_WORK TO COMPLETE_
List every line below that contains the string "pixels", copying each in full. Case counts.

_RECORDS FOR THE EXERCISE_

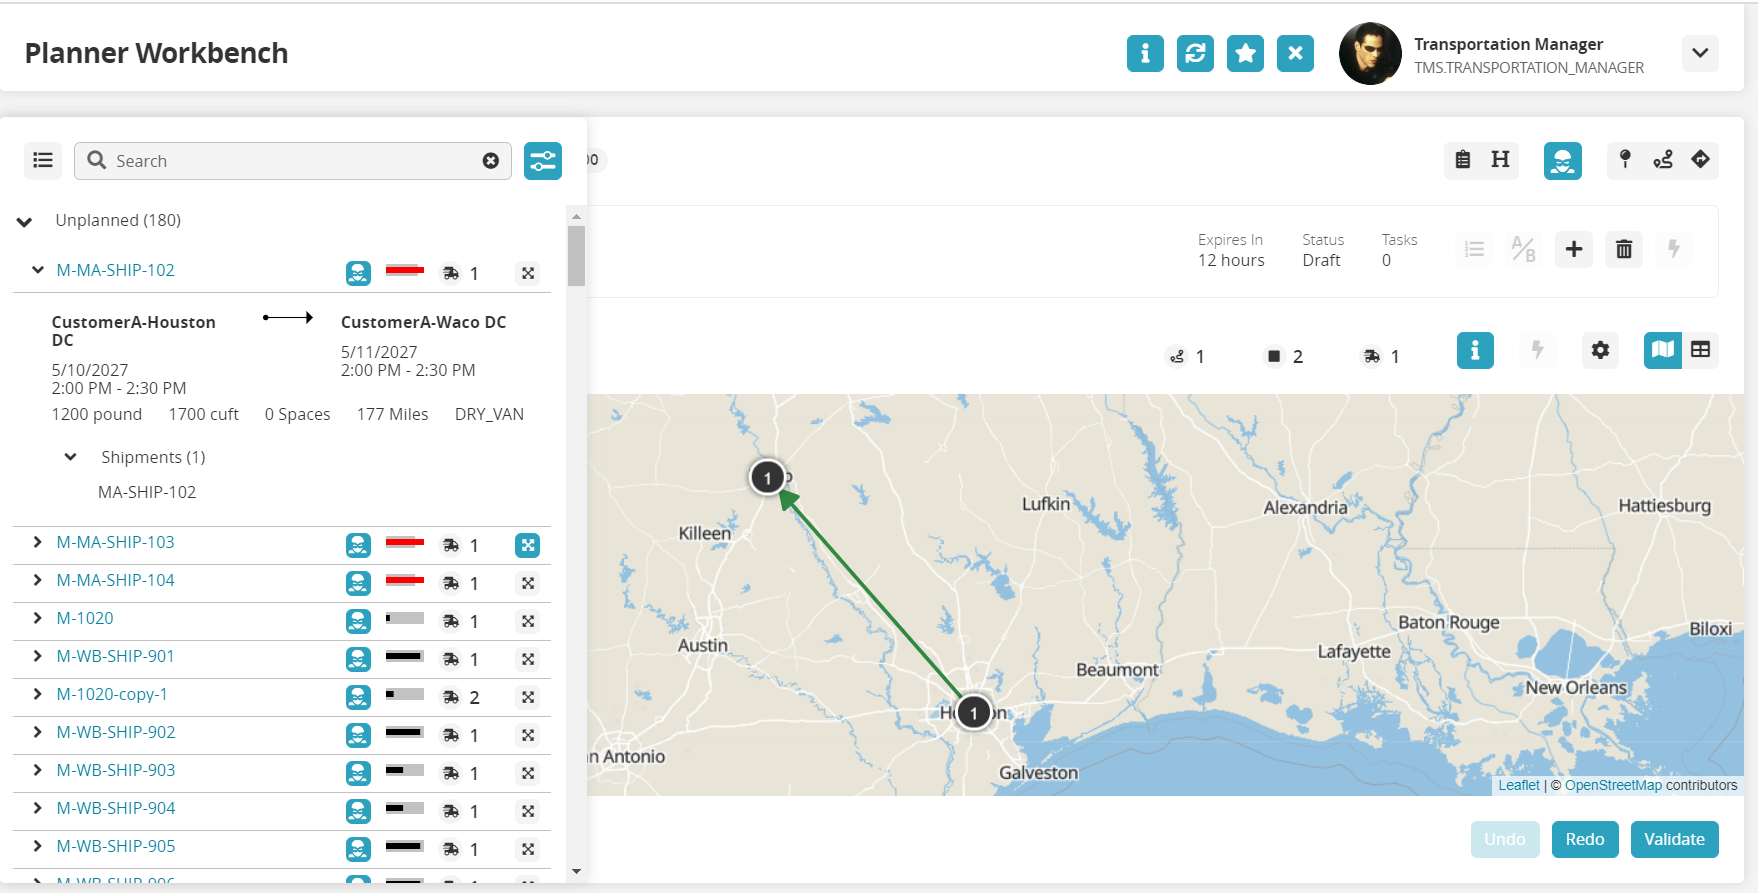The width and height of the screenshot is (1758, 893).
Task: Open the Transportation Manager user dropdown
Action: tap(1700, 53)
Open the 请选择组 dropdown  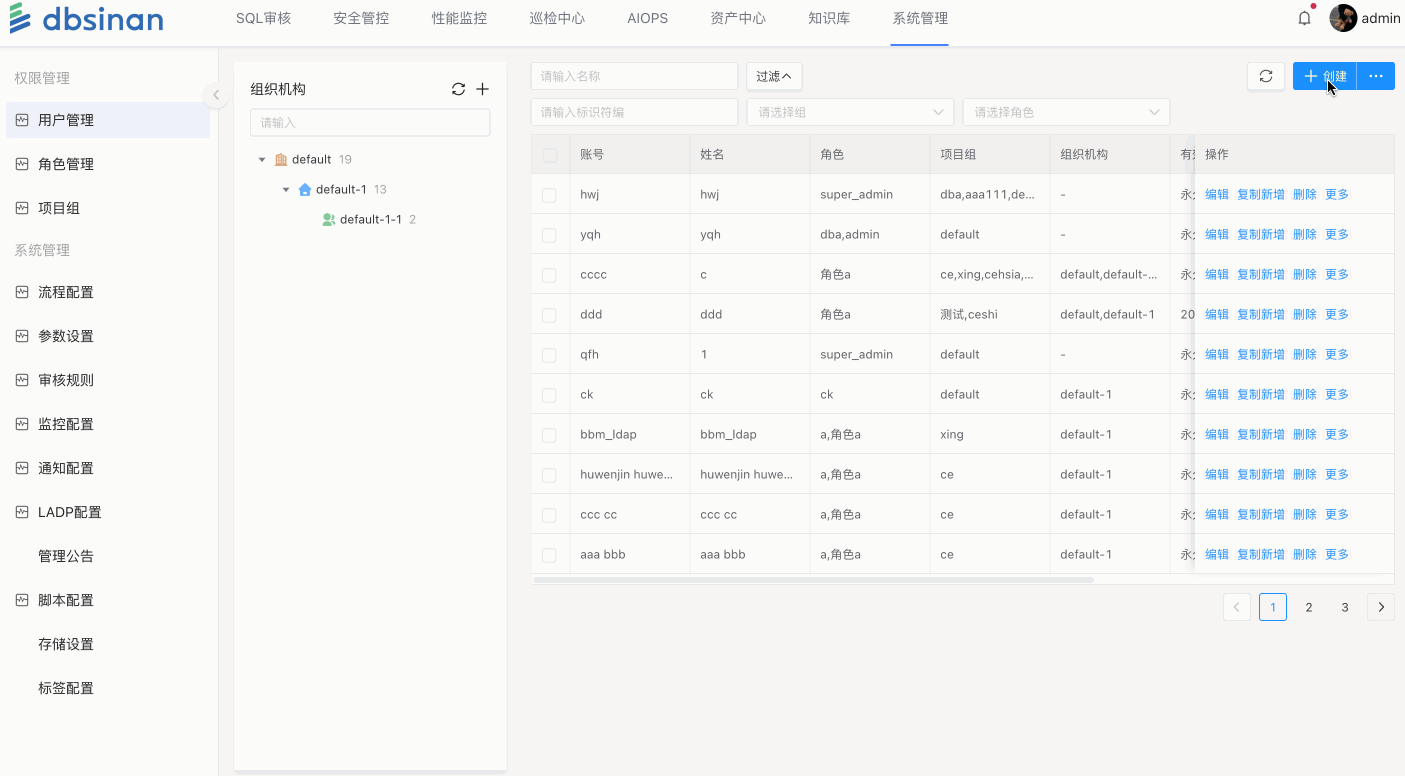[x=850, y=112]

---

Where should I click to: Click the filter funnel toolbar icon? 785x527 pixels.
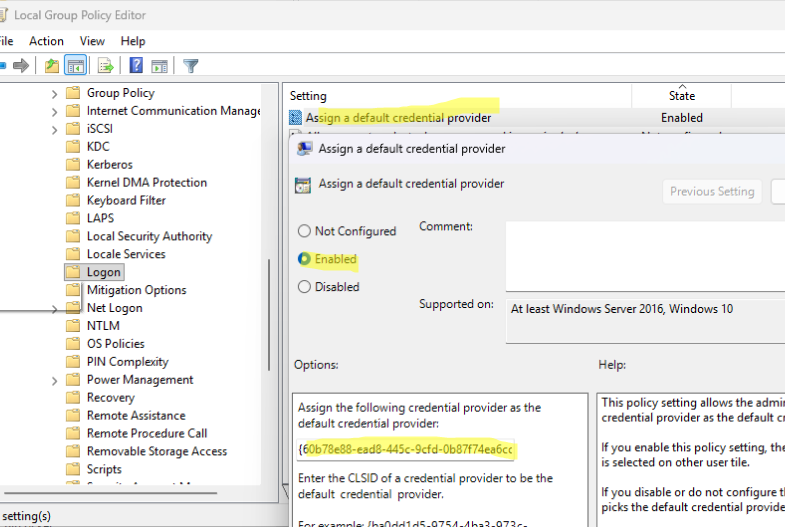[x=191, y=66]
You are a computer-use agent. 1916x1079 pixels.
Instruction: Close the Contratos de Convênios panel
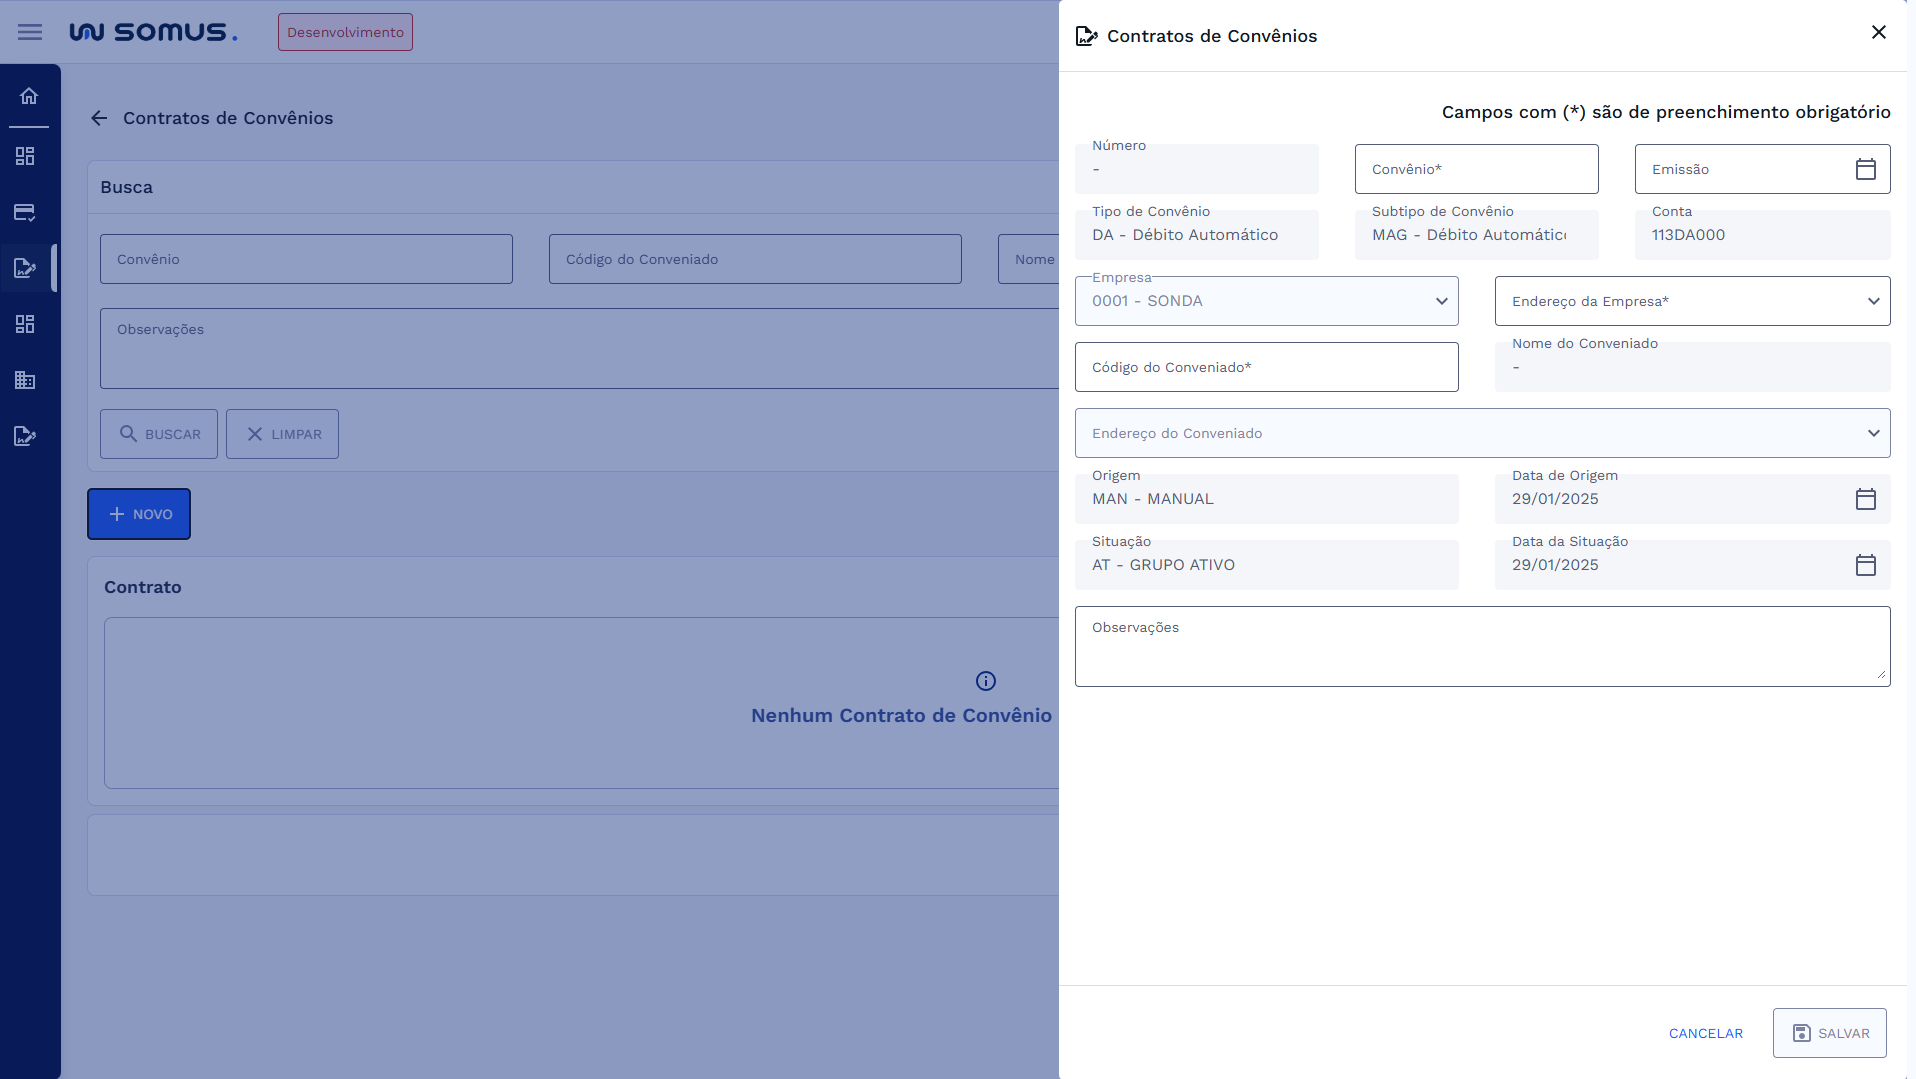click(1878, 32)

* * *

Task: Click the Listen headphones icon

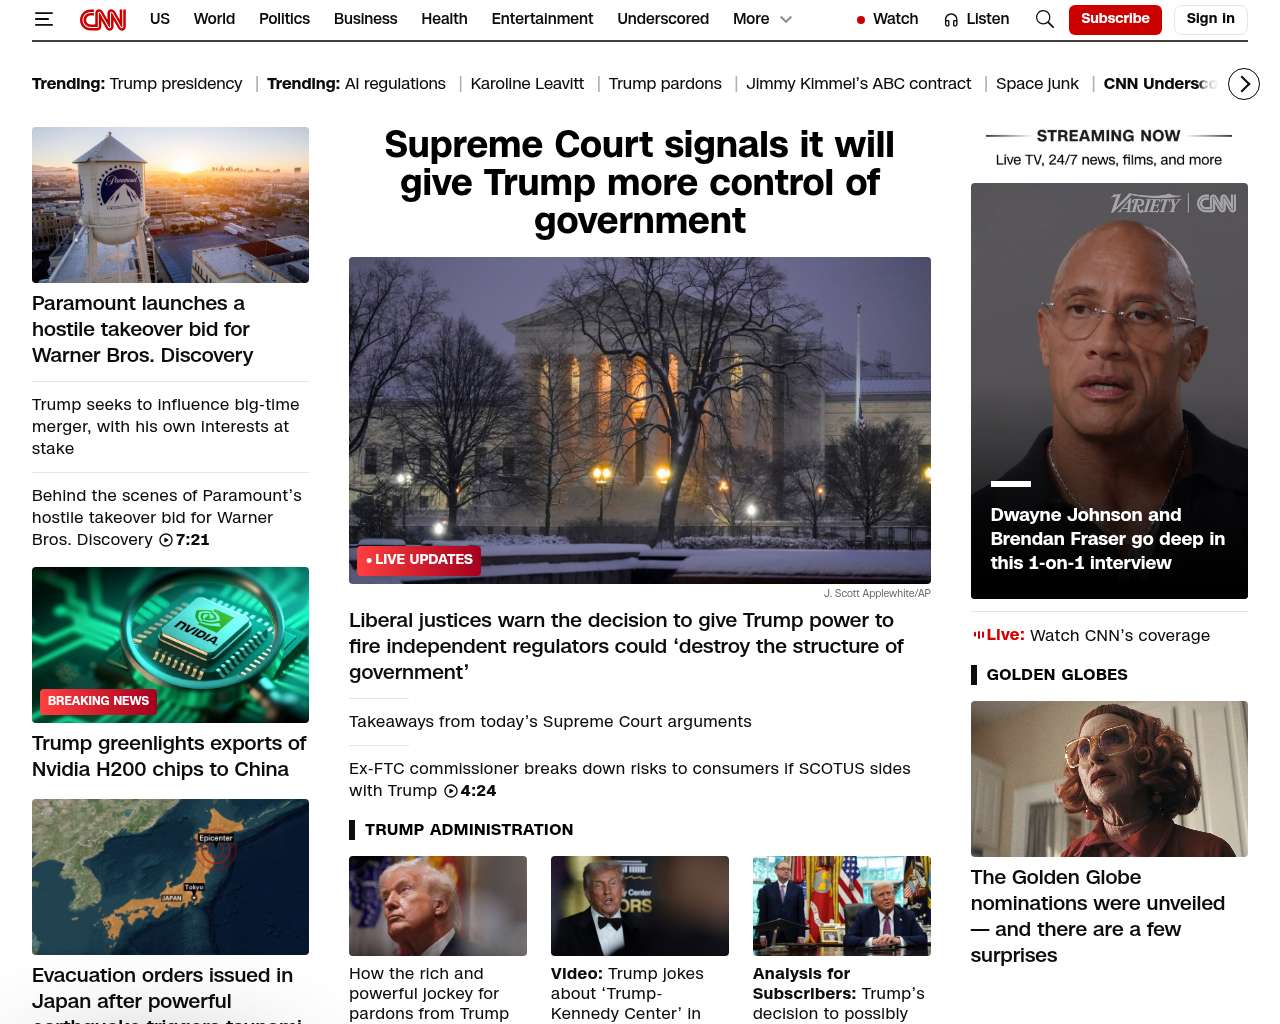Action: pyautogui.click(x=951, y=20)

_THE ANSWER_
Where should I click to: Click the filter funnel toolbar icon? 785x527 pixels.
You are a computer-use agent. 1916x1079 pixels.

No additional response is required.